Je recopie ici les propos de Robert Maggiori que j'ai lus ici :
Je trouve cette analyse de la morale très pertinente. Finalement, la morale, c'est le bien et le bien, c'est l'amour. C'est exactement ça la morale chrétienne qui dépasse le légalisme et le "licite/illicite" pour viser l'amour. Comment ne pas penser à la célèbre phrase de saint Augustin : aime et fais ce que tu veux.<< Le bien est ce qu'on fait. Il est, autrement dit, même si le terme a quelques rides, bien-faisance. Pour l'amour, de même : on n'aime pas son enfant parce qu'il est beau (parce qu'il posséderait préalablement la valeur de beauté), il est beau parce qu'on l'aime. Les choses, en droit, sont plus simples, parce qu'il suffit pour être ''dans le droit'' de respecter les règles qu'il prescrit […] L'acte moral, lui, n'a aucune règle à suivre : c'est pourquoi il est dérisoire, et vain, de vouloir de gré ou de force ''rendre les gens moraux''. Il se définit comme moral lorsque, dans ses intentions, son déploiement et ses effets, il crée le bien, la charité, la générosité, l'amour, en, aidant, en donnant, en pardonnant. […] Avoir fait ce qui pourrait être le bien ne me dispense pas de le faire et de le refaire – sans espérer ni paradis ni panthéon d'ailleurs.

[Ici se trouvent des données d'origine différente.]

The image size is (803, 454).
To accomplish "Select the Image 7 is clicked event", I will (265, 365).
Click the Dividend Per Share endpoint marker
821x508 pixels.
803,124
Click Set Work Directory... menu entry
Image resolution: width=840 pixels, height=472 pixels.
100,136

Et là encore revient l'amour, qui ne peut qu'aimer davantage... La morale, c'est l'amour. Aussi ne peut-elle s'apprendre, ni s'enseigner – sauf à vouloir manipuler non ce que l'homme pense, mais ce qu'il ressent... >>
Juste un bémol tout de même : l'auteur semble s'arrêter à l'amour comme "ressenti". Il lui manque cette dimension de l'amour choisi librement. Le chrétien n'est pas invité à aimer ceux pour qui il ressent de l'affection, mais même ses ennemis.